• _WORK TO COMPLETE_
List, from the lines below, each one with "label" in it.

[Stored data]
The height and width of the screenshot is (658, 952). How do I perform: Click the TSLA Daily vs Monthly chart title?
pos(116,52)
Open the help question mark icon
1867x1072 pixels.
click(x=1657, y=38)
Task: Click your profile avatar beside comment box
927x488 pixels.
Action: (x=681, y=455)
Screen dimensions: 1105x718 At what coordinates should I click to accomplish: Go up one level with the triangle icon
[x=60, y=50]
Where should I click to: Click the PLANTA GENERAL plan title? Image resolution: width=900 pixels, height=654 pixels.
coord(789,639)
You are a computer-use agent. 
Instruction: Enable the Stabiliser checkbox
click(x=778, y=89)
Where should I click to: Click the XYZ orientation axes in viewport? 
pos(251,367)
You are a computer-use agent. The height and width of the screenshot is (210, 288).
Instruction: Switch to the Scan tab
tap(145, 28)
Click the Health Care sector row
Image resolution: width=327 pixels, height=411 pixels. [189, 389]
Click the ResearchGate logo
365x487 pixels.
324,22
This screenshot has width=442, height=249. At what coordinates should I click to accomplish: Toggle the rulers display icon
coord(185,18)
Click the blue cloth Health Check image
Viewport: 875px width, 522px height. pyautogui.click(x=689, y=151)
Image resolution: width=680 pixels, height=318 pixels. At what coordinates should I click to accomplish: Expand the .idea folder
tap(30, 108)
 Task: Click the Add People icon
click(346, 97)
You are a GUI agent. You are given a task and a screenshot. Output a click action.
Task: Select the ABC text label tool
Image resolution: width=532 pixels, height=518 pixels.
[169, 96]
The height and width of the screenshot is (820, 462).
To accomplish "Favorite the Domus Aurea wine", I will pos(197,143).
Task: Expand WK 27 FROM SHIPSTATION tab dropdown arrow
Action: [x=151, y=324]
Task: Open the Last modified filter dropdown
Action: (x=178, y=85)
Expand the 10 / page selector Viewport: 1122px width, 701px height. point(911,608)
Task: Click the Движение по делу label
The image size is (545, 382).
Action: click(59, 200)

• _TASK OUTPUT_
Task: Select the ABC text label tool
Task: Click the Движение по делу label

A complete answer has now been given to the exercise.